Deux poèmes d’Edith Bruck

Par Etcetera

« Pourquoi aurais-je survécu ? » est une anthologie poétique de l’écrivaine Edith Bruck, rassemblant des textes publiés ces quarante dernières années.
Clarté et limpidité de cette poésie rendent son impact d’autant plus direct. La grande lisibilité et apparente simplicité de ces textes les rendent accessibles à tous lecteurs, universels, sans distinction de classe sociale, de culture ou d’âge.

Cette année 2025 marque le 80e anniversaire de la fin de la seconde guerre mondiale et de la libération des camps de concentration, aussi cet article s’inscrit dans l’hommage aux victimes et la mémoire de ce qu’ils ont vécu.

Note pratique sur le livre

Éditeur : Rivages poche
Année de publication : 2022
Traduit de l’italien par René de Ceccatty, également auteur de la préface.
Nombre de pages : 122

Quatrième de couverture

Née en 1931 en Hongrie, Edith Bruck a été déportée avec sa famille en avril 1944. Ayant survécu aux camps de concentration, elle s’installe en Italie dont elle adopte la langue.

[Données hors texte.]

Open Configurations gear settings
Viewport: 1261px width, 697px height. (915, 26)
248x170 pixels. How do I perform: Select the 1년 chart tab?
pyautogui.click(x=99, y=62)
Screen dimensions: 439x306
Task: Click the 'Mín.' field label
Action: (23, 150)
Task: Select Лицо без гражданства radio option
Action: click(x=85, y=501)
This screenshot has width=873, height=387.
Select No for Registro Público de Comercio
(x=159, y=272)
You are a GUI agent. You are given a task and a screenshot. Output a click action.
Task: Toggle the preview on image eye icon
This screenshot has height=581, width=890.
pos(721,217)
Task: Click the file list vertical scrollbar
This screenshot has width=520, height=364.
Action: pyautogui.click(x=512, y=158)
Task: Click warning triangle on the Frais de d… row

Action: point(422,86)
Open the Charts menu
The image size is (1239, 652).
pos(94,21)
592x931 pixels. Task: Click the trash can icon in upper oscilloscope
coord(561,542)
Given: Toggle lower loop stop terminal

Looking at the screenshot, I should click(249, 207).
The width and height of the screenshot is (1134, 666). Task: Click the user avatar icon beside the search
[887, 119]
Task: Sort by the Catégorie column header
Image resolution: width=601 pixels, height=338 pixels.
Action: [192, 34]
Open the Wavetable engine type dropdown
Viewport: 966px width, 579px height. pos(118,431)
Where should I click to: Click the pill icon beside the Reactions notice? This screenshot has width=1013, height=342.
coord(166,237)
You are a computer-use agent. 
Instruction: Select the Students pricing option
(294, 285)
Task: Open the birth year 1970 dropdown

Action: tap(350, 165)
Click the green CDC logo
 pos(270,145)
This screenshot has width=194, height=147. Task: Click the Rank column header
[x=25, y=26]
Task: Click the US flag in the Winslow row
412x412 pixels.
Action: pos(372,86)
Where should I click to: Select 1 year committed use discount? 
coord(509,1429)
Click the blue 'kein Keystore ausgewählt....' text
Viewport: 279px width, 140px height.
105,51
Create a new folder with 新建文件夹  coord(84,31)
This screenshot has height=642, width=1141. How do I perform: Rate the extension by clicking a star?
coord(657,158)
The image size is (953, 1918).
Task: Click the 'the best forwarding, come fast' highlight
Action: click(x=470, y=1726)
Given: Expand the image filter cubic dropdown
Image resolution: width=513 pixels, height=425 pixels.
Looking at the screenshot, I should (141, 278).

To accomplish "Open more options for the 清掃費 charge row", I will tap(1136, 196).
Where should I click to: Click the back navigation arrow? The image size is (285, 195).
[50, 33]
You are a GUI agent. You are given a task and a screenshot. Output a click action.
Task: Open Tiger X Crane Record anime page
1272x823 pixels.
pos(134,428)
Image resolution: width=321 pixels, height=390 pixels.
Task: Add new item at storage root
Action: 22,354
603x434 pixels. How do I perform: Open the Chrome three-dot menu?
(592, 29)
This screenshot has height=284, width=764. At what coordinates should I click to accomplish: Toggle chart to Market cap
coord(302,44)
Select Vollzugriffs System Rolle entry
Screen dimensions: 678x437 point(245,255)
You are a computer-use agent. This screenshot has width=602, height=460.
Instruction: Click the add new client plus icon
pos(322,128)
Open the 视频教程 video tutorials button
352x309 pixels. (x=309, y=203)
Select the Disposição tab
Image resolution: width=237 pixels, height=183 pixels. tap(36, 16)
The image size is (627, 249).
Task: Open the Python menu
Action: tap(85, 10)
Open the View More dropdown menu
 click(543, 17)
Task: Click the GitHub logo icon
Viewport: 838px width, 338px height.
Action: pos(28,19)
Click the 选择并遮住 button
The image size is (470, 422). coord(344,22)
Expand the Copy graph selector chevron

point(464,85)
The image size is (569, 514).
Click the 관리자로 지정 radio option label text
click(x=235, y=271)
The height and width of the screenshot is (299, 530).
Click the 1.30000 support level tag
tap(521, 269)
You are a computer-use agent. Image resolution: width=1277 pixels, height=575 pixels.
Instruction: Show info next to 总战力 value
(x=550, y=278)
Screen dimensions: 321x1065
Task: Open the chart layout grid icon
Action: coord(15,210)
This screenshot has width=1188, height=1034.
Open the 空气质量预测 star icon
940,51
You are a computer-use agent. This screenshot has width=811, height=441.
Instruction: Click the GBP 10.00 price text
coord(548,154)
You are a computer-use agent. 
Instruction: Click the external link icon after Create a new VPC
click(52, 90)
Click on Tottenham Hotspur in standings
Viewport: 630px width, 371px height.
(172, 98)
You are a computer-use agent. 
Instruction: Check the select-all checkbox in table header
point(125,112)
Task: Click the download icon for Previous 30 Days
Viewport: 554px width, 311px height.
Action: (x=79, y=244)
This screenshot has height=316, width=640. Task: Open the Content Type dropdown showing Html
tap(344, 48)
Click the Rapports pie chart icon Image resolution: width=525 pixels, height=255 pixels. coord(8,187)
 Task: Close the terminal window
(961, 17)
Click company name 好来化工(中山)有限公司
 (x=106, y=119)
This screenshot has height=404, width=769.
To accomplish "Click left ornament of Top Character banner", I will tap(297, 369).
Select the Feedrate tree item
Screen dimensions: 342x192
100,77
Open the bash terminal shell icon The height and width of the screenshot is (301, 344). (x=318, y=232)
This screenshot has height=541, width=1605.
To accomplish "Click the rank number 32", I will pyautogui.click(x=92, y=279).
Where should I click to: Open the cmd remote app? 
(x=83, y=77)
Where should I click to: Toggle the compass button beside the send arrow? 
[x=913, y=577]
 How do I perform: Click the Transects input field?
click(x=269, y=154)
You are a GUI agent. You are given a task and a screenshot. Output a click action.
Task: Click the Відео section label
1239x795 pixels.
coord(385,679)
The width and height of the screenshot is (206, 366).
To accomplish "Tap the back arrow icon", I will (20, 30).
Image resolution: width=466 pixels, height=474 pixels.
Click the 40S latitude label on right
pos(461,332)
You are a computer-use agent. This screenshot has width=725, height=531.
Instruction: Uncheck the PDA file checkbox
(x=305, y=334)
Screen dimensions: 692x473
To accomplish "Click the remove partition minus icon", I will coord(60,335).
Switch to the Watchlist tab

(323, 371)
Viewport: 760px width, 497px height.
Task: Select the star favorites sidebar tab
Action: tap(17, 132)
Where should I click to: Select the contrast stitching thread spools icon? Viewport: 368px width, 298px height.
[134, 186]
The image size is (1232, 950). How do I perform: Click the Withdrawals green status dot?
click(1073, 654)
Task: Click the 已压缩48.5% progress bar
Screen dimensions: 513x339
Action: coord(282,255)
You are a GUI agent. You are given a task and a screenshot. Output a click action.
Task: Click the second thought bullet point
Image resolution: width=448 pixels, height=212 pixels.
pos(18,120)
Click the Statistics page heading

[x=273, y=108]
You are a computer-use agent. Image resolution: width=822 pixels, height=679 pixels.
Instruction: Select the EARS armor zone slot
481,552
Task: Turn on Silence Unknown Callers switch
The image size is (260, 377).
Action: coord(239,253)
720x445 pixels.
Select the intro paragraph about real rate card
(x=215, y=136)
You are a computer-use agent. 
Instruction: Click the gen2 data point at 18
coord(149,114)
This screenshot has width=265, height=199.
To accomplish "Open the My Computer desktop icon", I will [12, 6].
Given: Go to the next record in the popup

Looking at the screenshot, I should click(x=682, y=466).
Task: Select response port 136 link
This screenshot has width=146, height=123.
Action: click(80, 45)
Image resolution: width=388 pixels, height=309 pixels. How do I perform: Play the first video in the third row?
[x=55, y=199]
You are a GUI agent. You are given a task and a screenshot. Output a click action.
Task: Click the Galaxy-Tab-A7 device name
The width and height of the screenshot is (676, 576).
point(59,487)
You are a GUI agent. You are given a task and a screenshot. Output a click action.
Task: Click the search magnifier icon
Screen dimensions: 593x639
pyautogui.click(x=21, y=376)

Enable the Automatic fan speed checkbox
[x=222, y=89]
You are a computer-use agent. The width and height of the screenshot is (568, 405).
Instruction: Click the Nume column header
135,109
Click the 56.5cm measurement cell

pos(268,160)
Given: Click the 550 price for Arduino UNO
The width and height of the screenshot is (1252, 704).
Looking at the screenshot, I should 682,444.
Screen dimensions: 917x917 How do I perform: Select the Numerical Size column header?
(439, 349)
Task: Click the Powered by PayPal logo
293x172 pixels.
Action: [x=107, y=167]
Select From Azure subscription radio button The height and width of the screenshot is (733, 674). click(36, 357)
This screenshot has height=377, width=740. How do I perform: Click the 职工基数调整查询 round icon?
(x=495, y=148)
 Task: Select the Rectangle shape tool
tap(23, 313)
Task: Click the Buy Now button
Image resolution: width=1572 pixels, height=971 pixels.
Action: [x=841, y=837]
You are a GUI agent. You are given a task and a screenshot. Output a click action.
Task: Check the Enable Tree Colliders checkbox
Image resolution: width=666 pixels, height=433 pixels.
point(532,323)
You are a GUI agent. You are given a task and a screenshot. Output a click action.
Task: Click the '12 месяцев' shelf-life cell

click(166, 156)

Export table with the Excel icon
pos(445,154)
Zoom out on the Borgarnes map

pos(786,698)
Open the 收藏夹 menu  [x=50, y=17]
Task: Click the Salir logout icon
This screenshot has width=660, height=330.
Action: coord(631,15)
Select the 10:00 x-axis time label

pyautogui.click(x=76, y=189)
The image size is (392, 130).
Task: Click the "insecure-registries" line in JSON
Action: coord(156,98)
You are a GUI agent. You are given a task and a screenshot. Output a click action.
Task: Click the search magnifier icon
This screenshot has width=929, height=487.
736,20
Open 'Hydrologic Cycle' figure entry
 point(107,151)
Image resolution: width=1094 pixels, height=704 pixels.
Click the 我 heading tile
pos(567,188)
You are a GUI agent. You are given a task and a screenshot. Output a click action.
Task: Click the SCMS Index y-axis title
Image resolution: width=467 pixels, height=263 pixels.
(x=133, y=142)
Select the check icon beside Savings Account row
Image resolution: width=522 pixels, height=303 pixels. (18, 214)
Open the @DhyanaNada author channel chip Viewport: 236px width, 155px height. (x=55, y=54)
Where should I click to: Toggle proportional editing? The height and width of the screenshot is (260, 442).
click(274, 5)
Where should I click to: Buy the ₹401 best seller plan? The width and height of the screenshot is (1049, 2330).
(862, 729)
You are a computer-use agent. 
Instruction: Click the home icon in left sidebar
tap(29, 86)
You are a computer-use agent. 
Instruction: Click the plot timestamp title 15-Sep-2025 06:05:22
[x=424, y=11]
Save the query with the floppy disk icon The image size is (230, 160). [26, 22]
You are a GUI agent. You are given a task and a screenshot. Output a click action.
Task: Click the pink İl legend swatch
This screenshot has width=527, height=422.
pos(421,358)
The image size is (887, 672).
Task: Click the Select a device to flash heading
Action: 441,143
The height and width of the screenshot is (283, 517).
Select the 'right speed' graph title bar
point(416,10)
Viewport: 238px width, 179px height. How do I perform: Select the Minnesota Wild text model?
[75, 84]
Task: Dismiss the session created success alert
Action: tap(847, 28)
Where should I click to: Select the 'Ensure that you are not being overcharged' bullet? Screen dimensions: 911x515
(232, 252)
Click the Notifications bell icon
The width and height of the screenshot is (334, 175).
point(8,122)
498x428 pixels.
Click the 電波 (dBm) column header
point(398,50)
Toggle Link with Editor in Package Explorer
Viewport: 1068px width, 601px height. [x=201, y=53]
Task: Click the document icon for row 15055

Dès 1959, elle publie des récits inspirés de sa déportation, implacables, mais dépourvus de haine, qui lui vaudront, outre l’amitié de Primo Levi, les plus grands prix et une reconnaissance internationale. Son œuvre poétique (publiée de 1980 à nos jours) constitue une véritable autobiographie en vers, en écho à son témoignage.

*
Deux poèmes

(Page 35)

Nous

Pour nous les survivants
c’est un miracle chaque jour
si nous aimons, nous aimons dur
comme si la personne aimée
pouvait disparaître d’un moment à l’autre
et nous aussi.

Pour nous les survivants
le ciel ou est très beau
ou est très laid, les demi-mesures
les nuances
sont interdites.

Avec nous les survivants
il faut se montrer précautionneux
parce qu’un simple regard de travers
ce qu’il y a de plus banal
va s’ajouter à d’autres terribles
et toute souffrance
fait partie d’une UNIQUE
qui palpite dans notre sang.

Nous ne sommes pas des gens normaux
nous avons survécu
pour les autres
à la place d’autres.
La vie que nous vivons pour nous rappeler
et nous nous rappelons pour vivre
n’est pas qu’à nous.
Laissez-nous…
Nous ne sommes pas seuls.


*
(Page 108)

Compagne de vie

Personne n’est plus fidèle
que la mémoire
elle ne nous abandonne jamais
pas même vieux, au contraire
elle augmente avec nous et le corps
même se souvient du mal.
Il conserve les traces
du froid, des coups
avec une douleur qui se promène
des genoux au dos,
du cou aux mains,
aux pieds dans la neige avec les sabots.
On n’a de trêve ni physique ni morale,
pour une fois on peut compter
sur la fidélité absolue
comme sur personne.
Elle ne nous oublie
même pas dans le rêve.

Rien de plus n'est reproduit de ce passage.